:: Supplied text

A key message left by the PIACI Report of ORAU, DAR and ProPurús, is that strategic state actions (multilevel) and cross-border coordination are needed. It is clear that the special cross-sectoral regime has serious limitations, and current tools such as the sanctioning regime for non-compliance with the PIACI Law must be applied more effectively. In this scenario, it goes without saying that the bet is the strengthening of the administration of the indigenous and territorial reserves. Thus, priorities should be focused on addressing this emergency that puts in suspense the present and future of the native communities themselves, in addition to the PIACI.
As is well known, the PIACI are indigenous peoples who, in the exercise of their right to self-determination, have restricted, limited or are in the process of relating, to multiple degrees, with agents external to the territorial spaces they inhabit or through which they move. Considering the negative potential of the relationship with third parties, the Peruvian regulatory framework headed by Law No. 28736 – PIACI Law has recognized the figure of indigenous reserves as delimited lands to protect their rights, their habitat and the conditions that ensure their existence and integrity as peoples.

::::
:: Dataset rows

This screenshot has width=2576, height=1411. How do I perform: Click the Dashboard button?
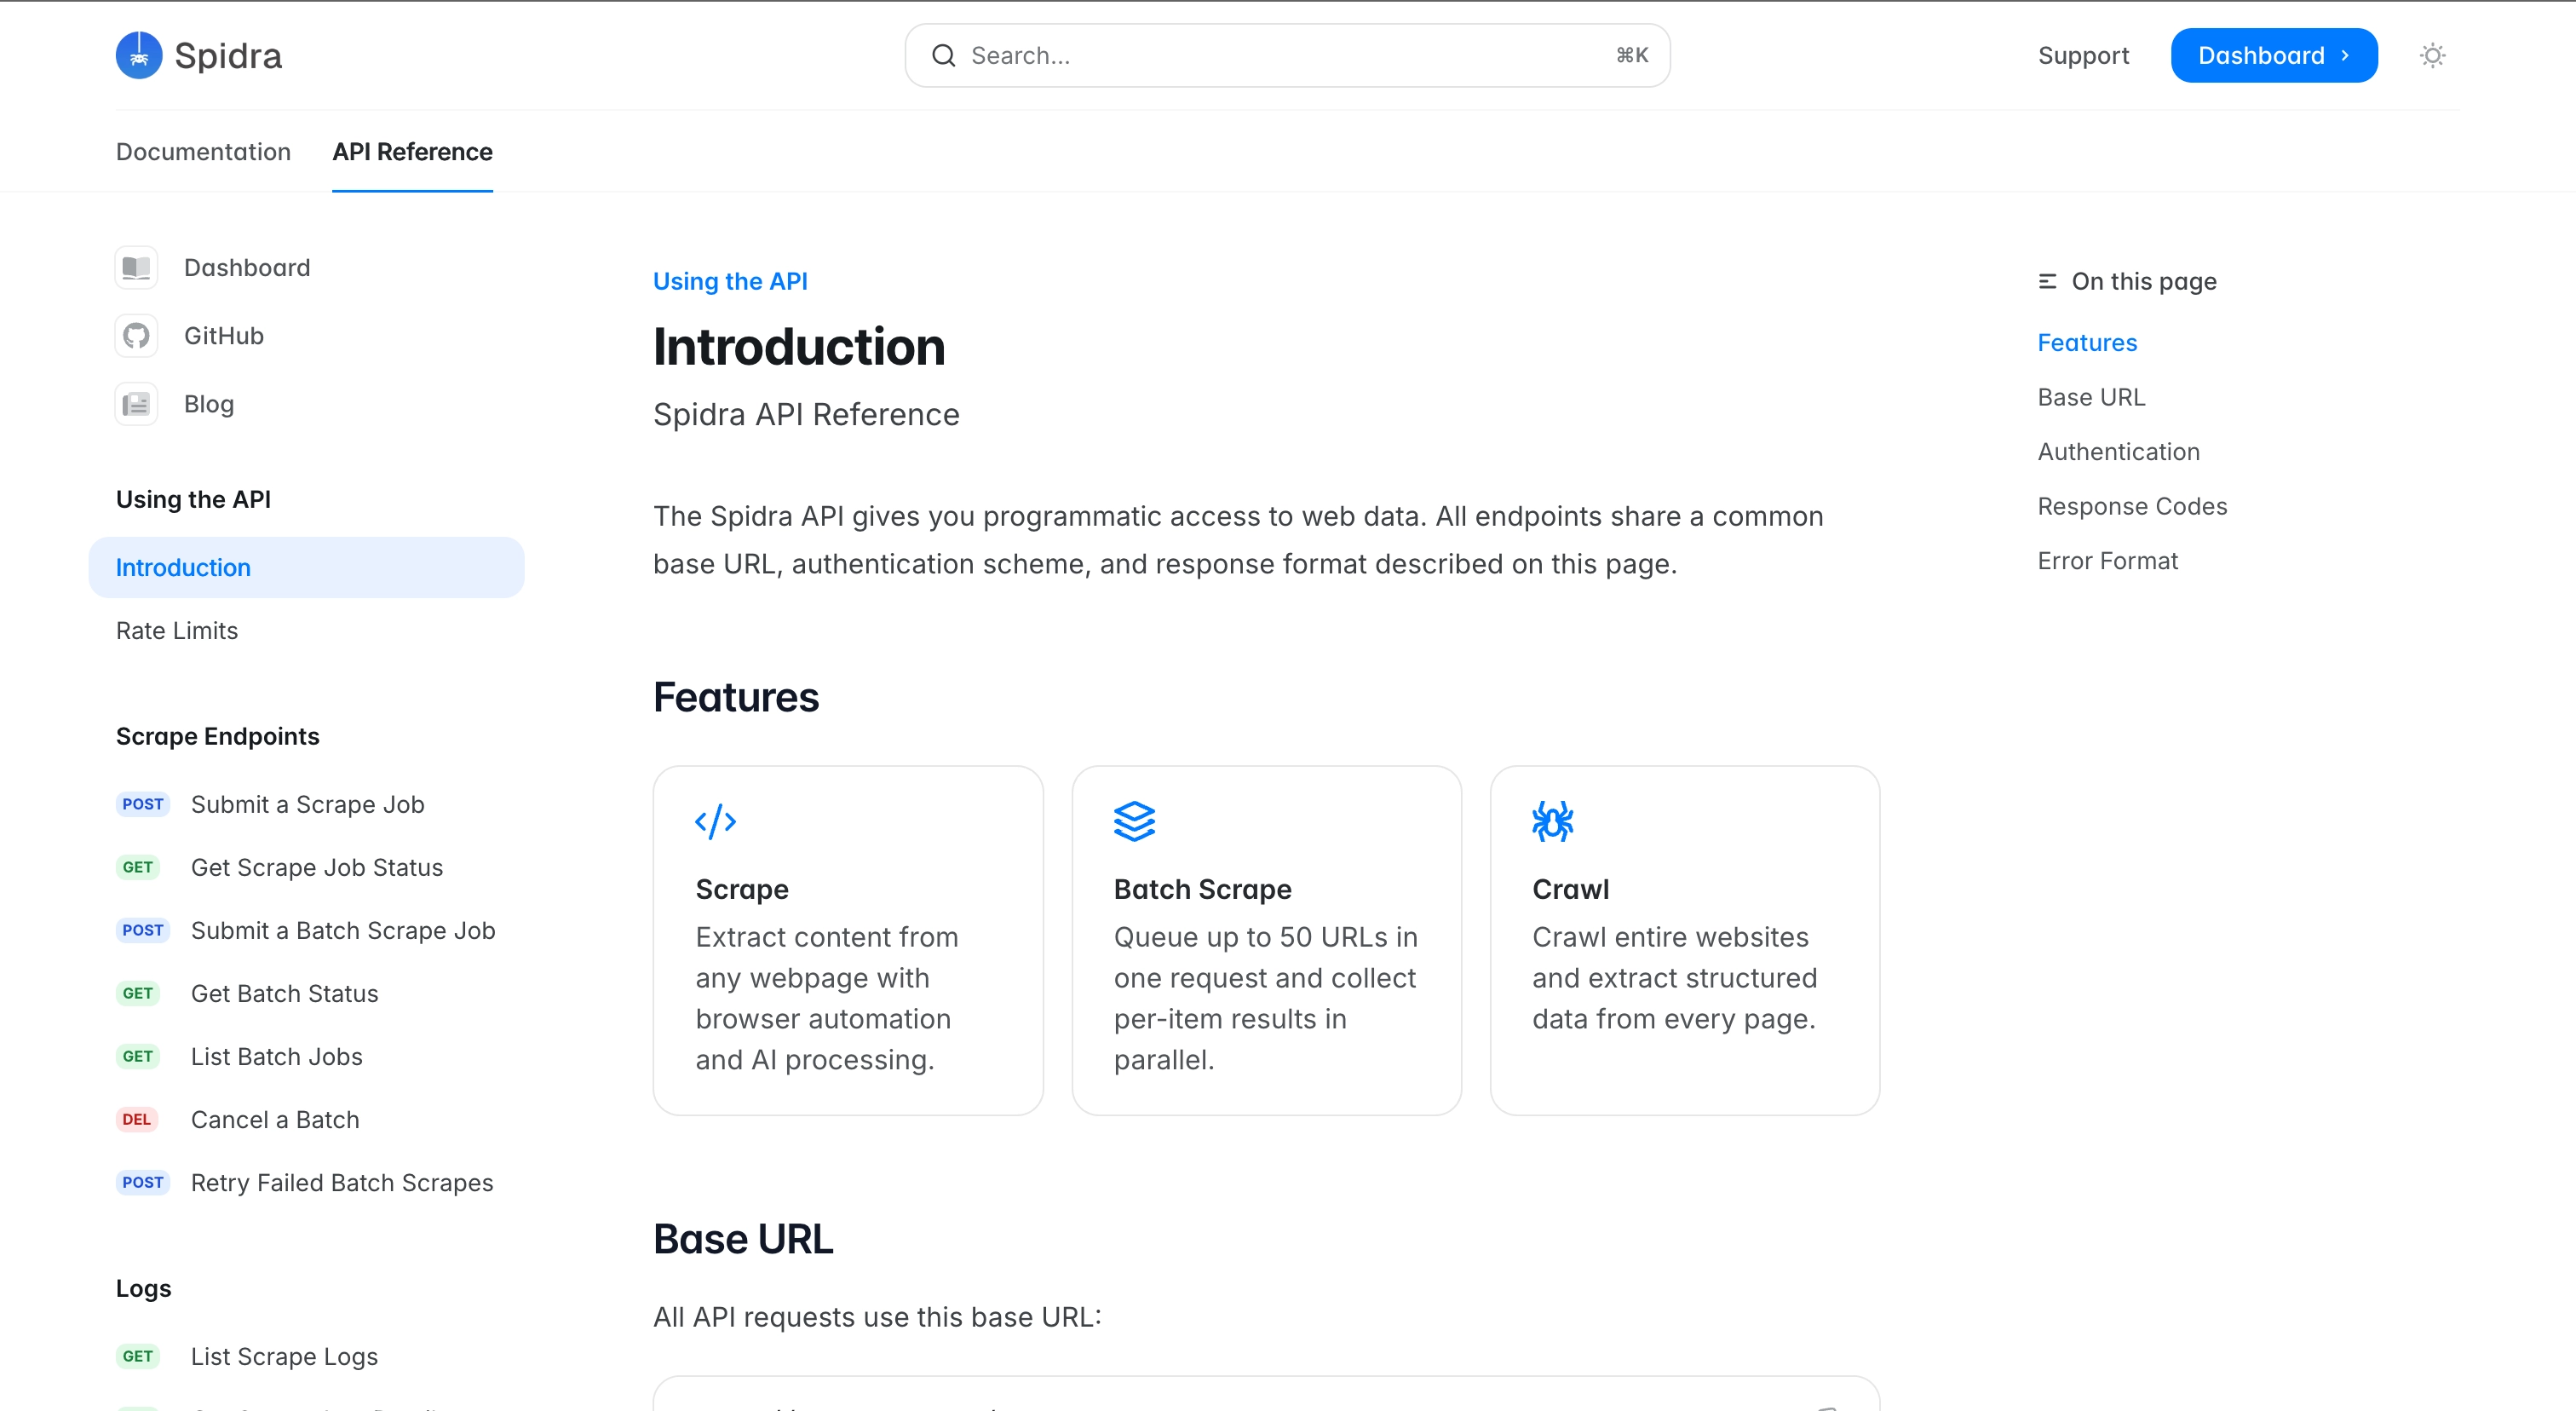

::::
:: Dataset rows

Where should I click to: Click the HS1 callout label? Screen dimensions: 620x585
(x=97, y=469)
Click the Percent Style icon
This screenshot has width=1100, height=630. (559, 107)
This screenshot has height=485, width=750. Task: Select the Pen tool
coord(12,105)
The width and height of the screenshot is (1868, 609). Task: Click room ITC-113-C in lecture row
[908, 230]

::::
:: Dataset rows

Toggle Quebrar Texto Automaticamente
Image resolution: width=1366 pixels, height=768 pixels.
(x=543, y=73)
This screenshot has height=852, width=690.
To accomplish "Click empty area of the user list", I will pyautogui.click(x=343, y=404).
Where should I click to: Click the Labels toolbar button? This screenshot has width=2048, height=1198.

::::

*Exercise brief:*
Write a continuation of the passage on Peru's indigenous reserves for peoples in isolation and initial contact, beginning after its final sentence.

*Expected answer:*
Currently, there are five (5) indigenous reserves and two (2) territorial reserves in the country, five (5) of these seven (7) reserves cover or are in the jurisdiction of Ucayali. Likewise, in order to guarantee the protection and survival of these peoples, the aforementioned PIACI Law established the special transsectoral regime that is in charge of the Vice-Ministry of Interculturality, of the Ministry of Culture. However, the information collected in the field shows limitations in the surveillance of indigenous reserves, as well as the existence and increase of multiple pressures associated with illicit activities such as illegal logging or drug trafficking.
The study highlights that since mid-2018 the presence of different groups of land traffickers and people dedicated to illicit crops, settled in tributaries or sub-tributaries of the Inuya and Mapuya basins, within the scope of the Murunahua Indigenous Reserves, became notorious. These nuclei, which come from the Andean region and the Apurimac, Ene and Mantaro River Valley (VRAEM), would be associated with the different drug trafficking networks that operate in Ucayali and that could compete with each other. These settlements, which are composed mostly of mestizo people and some indigenous people, settled mainly in Manitsi, Openpemashi, Flor de Contayo and Nuevo Renaco.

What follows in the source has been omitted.